__Requirement__
The records are to be repeated in full, with the images removed.

__Dataset excerpts__
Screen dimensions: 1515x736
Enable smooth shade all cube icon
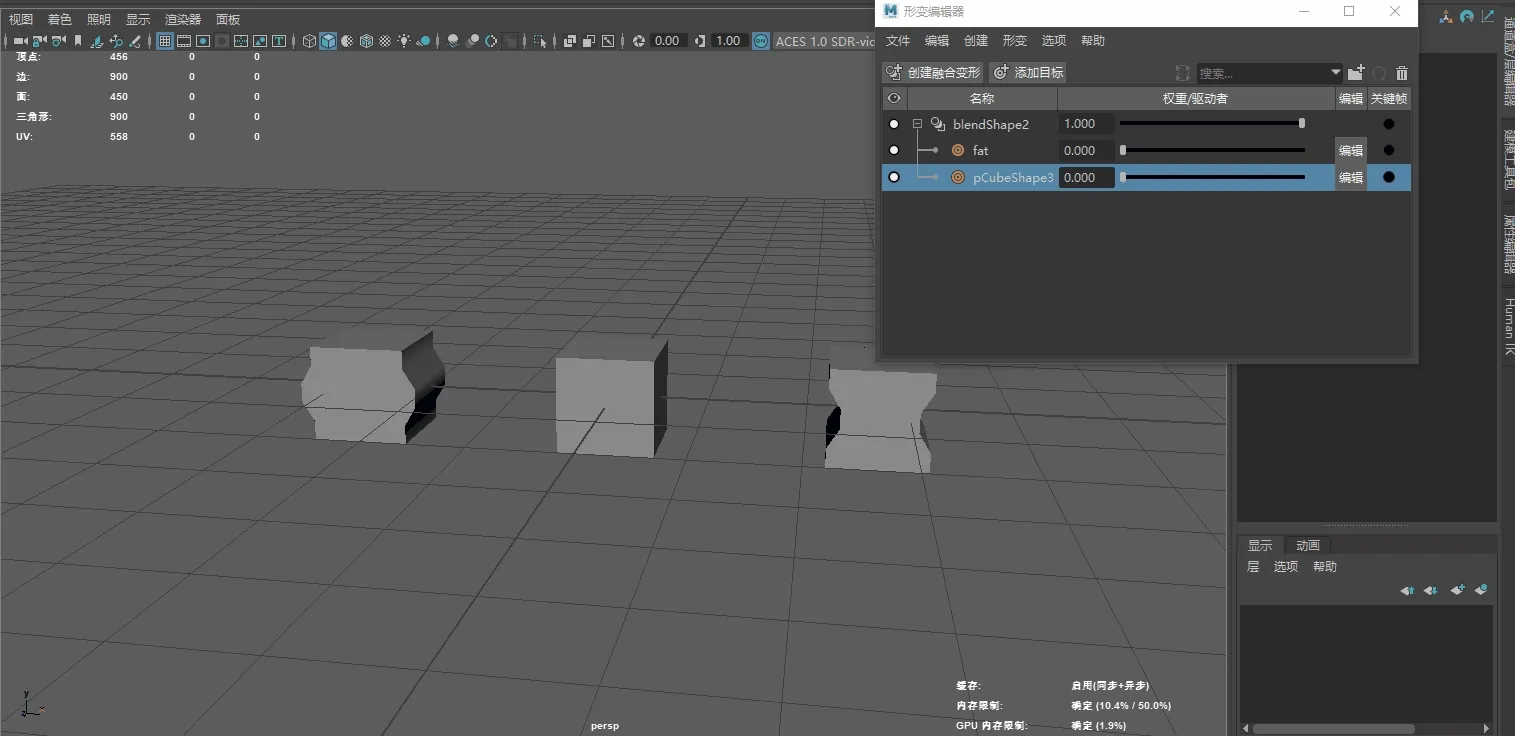[x=328, y=41]
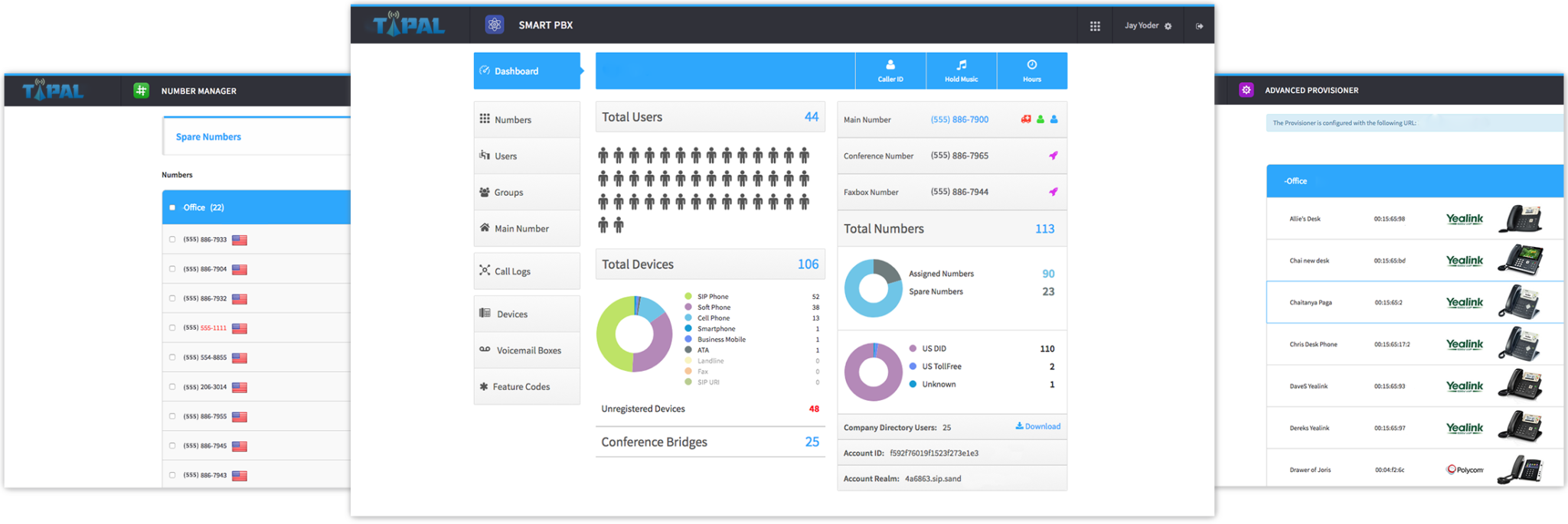Select Call Logs in the sidebar

tap(511, 272)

__Task solution__
Screen dimensions: 1515x736
Enable smooth shade all cube icon
[x=328, y=41]
Select Call Logs in the sidebar

tap(511, 272)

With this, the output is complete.